Sunday, June 28, 2009

2008 Sinouk Champasak (Southern) Lao Organic Oolong

This was one of two very small bags of tea from Sinouk that one purchased while traveling throughout Lao. This Oolong was recommended by the Sinouk retailer. One is quite fond of the rather simple but interesting taste of the semi-oxidized tea from this Southern area of Lao that one posted about earlier this month.

These leaves are full, wiry, dark, and unbroken. The smell exudes that characteristic scent of Paxsong tea- a lingering coffee tone with hints of milky chocolate and overpowering raisin. Cue Salivation.

One puts three scoops of these space consuming leaves into the pot, water is added, then poured into a serving pot, then into ones cup. This cycle repeats itsself, mindlessly, mindfully.

The first sip of this tea is unforgettable as it really tastes quite different then most oolong. It has a rather unique woody-smooth, coffee-raisin taste that is a touch sweet and sometimes ending a touch bitter.

This tea has a slight roast to it. The nice roastiness of raisin and more slight bitter chocolate stay on the breath for sometime afterward.

Later infusions allow this tea to evolve slightly with raisin notes out pacing coffee and chocolate. Even some subtle soft, sour citrus notes can be noticed creating space and depth between sweet raisin and bitter-roasted coffee.

This tea becomes a touch smokey and throaty, or is it roasty and full? Sometimes it's really hard to tell with this tea. In the end this effect allows for somewhat of a fullness presenting mainly in the mouth that makes this one rather enjoyable. It seems to meld perfectly with the flavours of this tea.

-.-.-

Questions:
• A. Reproduce a passage from the Lao oolong tea review word for word, starting with the words "Sunday, June 28, 2009" and ending after the words "itsself, mindlessly, mindfully.".
• B. Go on with the Lao oolong tea review, picking up after its final sentence.

Source data:
-.-.-

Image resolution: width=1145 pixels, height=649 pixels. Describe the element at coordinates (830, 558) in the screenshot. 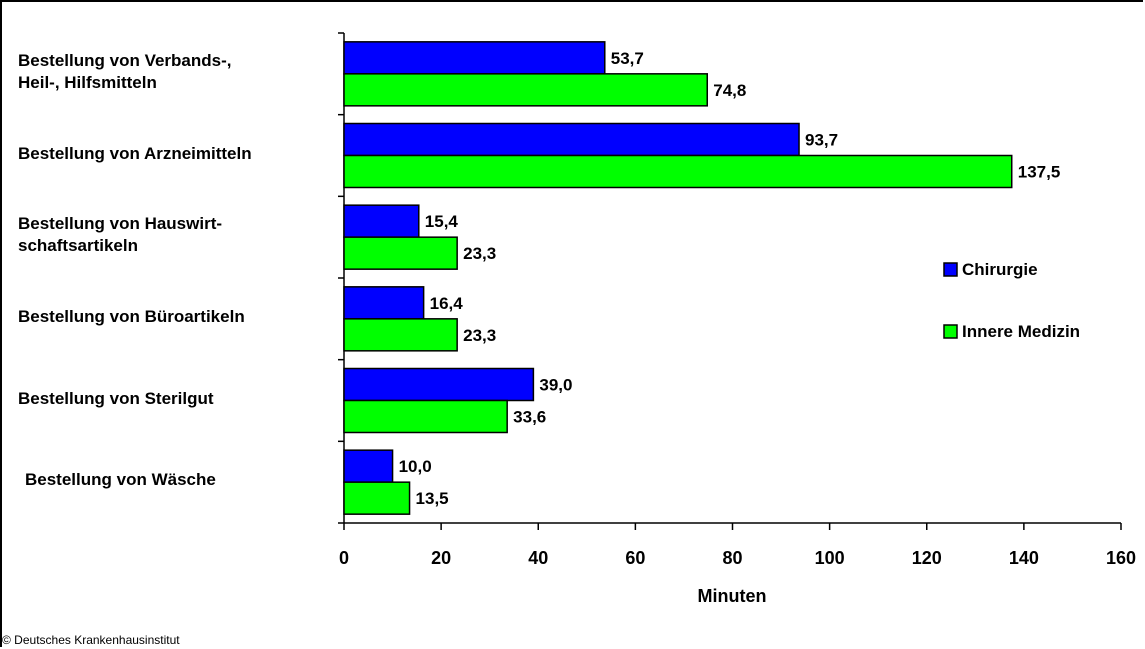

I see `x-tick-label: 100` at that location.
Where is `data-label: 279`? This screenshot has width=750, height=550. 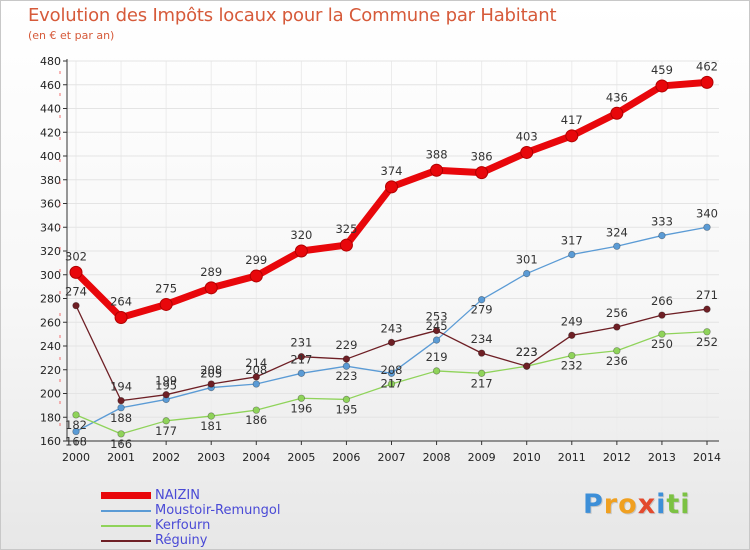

-.-.-

Answers per task:
• A.
Sunday, June 28, 2009

2008 Sinouk Champasak (Southern) Lao Organic Oolong

This was one of two very small bags of tea from Sinouk that one purchased while traveling throughout Lao. This Oolong was recommended by the Sinouk retailer. One is quite fond of the rather simple but interesting taste of the semi-oxidized tea from this Southern area of Lao that one posted about earlier this month.

These leaves are full, wiry, dark, and unbroken. The smell exudes that characteristic scent of Paxsong tea- a lingering coffee tone with hints of milky chocolate and overpowering raisin. Cue Salivation.

One puts three scoops of these space consuming leaves into the pot, water is added, then poured into a serving pot, then into ones cup. This cycle repeats itsself, mindlessly, mindfully.

• B.
It's chaqi is very noticeable but not distracting. Very similar in fact to the hong cha type of energy found in its semi-oxidized sibling.

As many sessions drag on with this oolong it develops flatter, vegital notes that sneak out under the dominating roasty- raisin and fading coffee. This tea can be enjoyed like this for a very long time as its stamina is quite good.

And so one enjoys it this way for quite some time.


Wednesday, June 24, 2009

1985 Yiwu Tuo Cha Puerh

It was a bit of a chilly day so one took a bit of time digging for a nice old sample of Puerh and found one that Stephane from Teamasters had sent a while back. Taking a note from ol' Toki, one let this one breathe for a while before preparing.

Although this sample is quite small, it seems to overcome the other things in the room. It tugs at ones nose whenever in the vicinity. Ones nose, perhaps unconsciously, lavishes attention upon its woody, subtle, unidentifiable fruity smell.

The rumble of the boil. The sound of a quick rinse hitting the ceramic of the tea table. The smell of old puerh embracing hot water. Calm. These things bring immeasurable content.

This sample moves slowly and gracefully as one walks with it through the day and then through another.

It evolves slowly as if not to draw too much attention to itself. Small changes, infusion by infusion.

What was first dark thick brown is now an orangy- yellow red brown. What was once gritty is now smooth. The core flavours of crisp wood and subtle cherry have changed- rounded out, became more but less edgy. It's as if its peripheral charisma has all but worn off and now the true character shines with simple beauty.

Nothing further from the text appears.